[Records]
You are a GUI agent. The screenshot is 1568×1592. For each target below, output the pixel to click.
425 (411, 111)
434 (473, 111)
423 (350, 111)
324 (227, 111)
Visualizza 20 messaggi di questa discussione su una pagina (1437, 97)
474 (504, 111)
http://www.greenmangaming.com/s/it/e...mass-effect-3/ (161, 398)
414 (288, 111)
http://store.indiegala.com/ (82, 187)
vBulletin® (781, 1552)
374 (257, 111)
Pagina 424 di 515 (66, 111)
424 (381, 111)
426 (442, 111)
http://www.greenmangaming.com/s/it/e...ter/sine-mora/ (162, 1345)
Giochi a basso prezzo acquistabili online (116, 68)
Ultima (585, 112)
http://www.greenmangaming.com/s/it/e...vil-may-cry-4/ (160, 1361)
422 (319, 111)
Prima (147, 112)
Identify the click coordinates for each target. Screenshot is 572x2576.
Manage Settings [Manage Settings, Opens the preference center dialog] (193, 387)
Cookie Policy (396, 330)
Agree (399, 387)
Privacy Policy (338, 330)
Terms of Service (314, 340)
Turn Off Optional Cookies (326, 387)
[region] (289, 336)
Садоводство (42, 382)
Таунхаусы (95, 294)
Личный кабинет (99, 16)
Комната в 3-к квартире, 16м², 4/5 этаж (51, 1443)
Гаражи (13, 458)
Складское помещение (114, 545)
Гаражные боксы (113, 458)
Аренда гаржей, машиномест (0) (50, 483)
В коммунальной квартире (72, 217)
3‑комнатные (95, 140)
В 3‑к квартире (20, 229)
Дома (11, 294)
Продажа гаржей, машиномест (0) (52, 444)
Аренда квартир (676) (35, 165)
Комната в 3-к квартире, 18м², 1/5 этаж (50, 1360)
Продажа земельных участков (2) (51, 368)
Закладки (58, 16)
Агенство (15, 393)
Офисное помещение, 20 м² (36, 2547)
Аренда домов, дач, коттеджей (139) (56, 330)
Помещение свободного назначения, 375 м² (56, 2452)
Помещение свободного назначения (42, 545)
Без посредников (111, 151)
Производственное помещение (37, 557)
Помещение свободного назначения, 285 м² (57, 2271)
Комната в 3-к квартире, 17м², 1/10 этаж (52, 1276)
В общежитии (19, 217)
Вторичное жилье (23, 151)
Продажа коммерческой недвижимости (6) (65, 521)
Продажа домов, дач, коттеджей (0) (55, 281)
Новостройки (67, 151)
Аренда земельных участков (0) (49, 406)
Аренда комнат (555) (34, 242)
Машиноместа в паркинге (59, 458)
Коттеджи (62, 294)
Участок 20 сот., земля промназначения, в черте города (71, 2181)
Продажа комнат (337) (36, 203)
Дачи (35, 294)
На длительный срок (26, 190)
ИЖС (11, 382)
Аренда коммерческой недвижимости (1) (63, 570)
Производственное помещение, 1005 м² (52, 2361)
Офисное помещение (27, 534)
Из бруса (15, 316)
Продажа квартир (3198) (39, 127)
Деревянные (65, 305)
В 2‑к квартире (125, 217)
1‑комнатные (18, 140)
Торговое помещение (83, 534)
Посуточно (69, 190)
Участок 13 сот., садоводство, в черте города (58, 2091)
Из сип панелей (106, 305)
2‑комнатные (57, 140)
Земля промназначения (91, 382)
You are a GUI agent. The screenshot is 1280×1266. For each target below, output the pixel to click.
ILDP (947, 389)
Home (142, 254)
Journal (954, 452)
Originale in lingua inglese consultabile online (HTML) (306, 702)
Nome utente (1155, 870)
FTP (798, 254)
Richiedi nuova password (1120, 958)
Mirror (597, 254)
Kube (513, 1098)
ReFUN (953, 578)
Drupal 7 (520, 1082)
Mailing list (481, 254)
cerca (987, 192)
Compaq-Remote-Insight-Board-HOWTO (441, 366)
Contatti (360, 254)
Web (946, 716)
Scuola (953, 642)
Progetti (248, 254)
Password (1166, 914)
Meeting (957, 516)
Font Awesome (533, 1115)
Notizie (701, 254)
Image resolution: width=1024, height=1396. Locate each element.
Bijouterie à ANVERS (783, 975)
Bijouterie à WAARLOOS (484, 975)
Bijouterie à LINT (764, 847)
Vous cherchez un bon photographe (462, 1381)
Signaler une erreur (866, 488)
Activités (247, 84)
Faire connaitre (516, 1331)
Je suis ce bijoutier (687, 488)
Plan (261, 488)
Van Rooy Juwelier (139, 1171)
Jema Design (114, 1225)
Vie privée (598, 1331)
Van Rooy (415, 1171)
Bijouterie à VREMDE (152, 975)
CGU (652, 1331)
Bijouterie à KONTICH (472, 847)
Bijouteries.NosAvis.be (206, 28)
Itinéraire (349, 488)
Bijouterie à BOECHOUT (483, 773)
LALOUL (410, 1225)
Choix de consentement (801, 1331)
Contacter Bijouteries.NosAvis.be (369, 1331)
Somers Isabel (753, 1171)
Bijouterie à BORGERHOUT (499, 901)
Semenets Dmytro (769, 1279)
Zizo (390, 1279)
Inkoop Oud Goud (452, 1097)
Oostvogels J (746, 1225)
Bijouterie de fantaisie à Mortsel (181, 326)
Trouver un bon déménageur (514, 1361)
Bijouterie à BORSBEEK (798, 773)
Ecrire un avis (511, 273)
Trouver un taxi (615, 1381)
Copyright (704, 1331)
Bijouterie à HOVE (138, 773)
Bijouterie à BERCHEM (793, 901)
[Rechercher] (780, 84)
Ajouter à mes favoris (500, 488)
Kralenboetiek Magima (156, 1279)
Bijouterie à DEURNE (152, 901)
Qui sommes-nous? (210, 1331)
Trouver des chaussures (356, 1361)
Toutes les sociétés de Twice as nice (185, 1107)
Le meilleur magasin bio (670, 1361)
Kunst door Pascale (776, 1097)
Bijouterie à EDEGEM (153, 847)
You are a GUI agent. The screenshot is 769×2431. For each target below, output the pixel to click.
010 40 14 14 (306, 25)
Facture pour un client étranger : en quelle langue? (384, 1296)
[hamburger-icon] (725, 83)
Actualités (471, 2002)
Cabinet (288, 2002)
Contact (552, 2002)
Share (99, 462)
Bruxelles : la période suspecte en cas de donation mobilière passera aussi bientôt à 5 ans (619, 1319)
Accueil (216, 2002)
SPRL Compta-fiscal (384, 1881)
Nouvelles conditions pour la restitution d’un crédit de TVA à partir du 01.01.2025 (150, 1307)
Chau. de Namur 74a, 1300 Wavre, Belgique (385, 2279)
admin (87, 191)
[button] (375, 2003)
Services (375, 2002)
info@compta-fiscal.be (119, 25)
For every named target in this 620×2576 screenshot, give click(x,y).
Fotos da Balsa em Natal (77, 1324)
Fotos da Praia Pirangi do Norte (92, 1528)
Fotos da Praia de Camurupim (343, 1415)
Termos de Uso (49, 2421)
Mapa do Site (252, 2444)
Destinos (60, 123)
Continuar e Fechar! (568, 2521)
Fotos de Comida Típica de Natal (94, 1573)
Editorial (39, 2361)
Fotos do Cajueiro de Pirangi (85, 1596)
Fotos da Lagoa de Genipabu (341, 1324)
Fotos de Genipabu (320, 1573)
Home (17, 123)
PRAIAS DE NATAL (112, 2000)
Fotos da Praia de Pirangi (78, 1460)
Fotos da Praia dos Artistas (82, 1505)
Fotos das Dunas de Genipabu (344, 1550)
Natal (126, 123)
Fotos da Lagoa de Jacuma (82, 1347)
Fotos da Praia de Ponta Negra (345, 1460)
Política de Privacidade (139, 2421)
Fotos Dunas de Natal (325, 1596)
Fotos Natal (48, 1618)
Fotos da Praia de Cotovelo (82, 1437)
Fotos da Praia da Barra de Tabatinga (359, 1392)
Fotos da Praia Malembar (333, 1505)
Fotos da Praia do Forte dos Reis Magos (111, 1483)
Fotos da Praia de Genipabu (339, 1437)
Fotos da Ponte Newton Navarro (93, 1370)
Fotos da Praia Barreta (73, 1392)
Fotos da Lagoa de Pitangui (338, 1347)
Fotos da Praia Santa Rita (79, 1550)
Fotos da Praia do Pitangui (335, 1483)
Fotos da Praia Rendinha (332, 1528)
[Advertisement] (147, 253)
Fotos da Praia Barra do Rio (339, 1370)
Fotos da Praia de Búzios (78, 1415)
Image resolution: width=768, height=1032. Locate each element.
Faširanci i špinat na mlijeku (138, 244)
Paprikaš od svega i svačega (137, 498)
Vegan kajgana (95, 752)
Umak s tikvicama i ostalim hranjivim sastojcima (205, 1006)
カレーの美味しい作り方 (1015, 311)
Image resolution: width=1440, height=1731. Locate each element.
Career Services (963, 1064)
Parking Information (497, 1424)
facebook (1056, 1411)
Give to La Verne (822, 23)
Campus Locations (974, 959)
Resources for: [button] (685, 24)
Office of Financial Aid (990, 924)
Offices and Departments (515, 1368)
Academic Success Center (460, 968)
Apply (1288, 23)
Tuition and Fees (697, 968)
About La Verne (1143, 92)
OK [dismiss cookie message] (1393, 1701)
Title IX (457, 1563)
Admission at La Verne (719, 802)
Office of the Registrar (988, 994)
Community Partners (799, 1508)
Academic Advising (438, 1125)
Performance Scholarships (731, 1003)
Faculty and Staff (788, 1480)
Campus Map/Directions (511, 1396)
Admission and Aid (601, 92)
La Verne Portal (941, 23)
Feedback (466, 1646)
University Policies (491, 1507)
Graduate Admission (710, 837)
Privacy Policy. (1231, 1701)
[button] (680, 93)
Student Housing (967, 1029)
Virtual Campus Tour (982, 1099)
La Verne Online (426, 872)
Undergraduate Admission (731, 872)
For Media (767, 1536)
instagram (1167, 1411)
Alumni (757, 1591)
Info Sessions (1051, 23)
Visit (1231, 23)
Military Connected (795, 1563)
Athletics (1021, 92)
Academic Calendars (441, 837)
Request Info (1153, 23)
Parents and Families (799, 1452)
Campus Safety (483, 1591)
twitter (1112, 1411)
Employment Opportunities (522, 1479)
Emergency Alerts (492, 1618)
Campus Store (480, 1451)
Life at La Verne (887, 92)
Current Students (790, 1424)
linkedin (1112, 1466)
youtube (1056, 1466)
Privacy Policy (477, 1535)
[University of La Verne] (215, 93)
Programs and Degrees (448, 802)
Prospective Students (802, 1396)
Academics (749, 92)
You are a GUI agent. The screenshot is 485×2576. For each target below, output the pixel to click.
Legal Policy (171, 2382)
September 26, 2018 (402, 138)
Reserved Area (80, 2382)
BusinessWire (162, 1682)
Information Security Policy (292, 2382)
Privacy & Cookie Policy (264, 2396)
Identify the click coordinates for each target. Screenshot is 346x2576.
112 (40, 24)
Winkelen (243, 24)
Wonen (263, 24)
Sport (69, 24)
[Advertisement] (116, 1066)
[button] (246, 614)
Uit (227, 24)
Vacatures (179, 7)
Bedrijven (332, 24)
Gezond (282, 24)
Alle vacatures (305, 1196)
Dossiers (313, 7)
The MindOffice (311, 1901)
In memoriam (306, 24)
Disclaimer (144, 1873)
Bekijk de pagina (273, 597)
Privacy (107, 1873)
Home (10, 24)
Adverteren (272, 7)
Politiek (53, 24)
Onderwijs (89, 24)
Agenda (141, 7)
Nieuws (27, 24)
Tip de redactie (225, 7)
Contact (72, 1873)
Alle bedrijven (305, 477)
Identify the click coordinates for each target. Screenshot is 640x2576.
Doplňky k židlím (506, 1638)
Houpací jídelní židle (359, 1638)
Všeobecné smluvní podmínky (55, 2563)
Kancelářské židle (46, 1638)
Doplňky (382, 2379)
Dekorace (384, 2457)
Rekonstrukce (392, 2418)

Your objective: Rewrite the lines between the one holding "Notizie (701, 254)" and the one holding "010 40 14 14 (306, 25)", inclusive, swapping "Trouver" for "Chercher" and leaving everything else unchanged.

Task result:
Notizie (701, 254)
Image resolution: width=1024, height=1396. Locate each element.
Bijouterie à ANVERS (783, 975)
Bijouterie à WAARLOOS (484, 975)
Bijouterie à LINT (764, 847)
Vous cherchez un bon photographe (462, 1381)
Signaler une erreur (866, 488)
Activités (247, 84)
Faire connaitre (516, 1331)
Je suis ce bijoutier (687, 488)
Plan (261, 488)
Van Rooy Juwelier (139, 1171)
Jema Design (114, 1225)
Vie privée (598, 1331)
Van Rooy (415, 1171)
Bijouterie à VREMDE (152, 975)
CGU (652, 1331)
Bijouterie à KONTICH (472, 847)
Bijouteries.NosAvis.be (206, 28)
Itinéraire (349, 488)
Bijouterie à BOECHOUT (483, 773)
LALOUL (410, 1225)
Choix de consentement (801, 1331)
Contacter Bijouteries.NosAvis.be (369, 1331)
Somers Isabel (753, 1171)
Bijouterie à BORGERHOUT (499, 901)
Semenets Dmytro (769, 1279)
Zizo (390, 1279)
Inkoop Oud Goud (452, 1097)
Oostvogels J (746, 1225)
Bijouterie de fantaisie à Mortsel (181, 326)
Chercher un bon déménageur (514, 1361)
Bijouterie à BORSBEEK (798, 773)
Ecrire un avis (511, 273)
Chercher un taxi (615, 1381)
Copyright (704, 1331)
Bijouterie à HOVE (138, 773)
Bijouterie à BERCHEM (793, 901)
[Rechercher] (780, 84)
Ajouter à mes favoris (500, 488)
Kralenboetiek Magima (156, 1279)
Bijouterie à DEURNE (152, 901)
Qui sommes-nous? (210, 1331)
Chercher des chaussures (356, 1361)
Toutes les sociétés de Twice as nice (185, 1107)
Le meilleur magasin bio (670, 1361)
Kunst door Pascale (776, 1097)
Bijouterie à EDEGEM (153, 847)
You are a GUI agent. The screenshot is 769×2431. For each target below, output the pixel to click.
010 40 14 14 (306, 25)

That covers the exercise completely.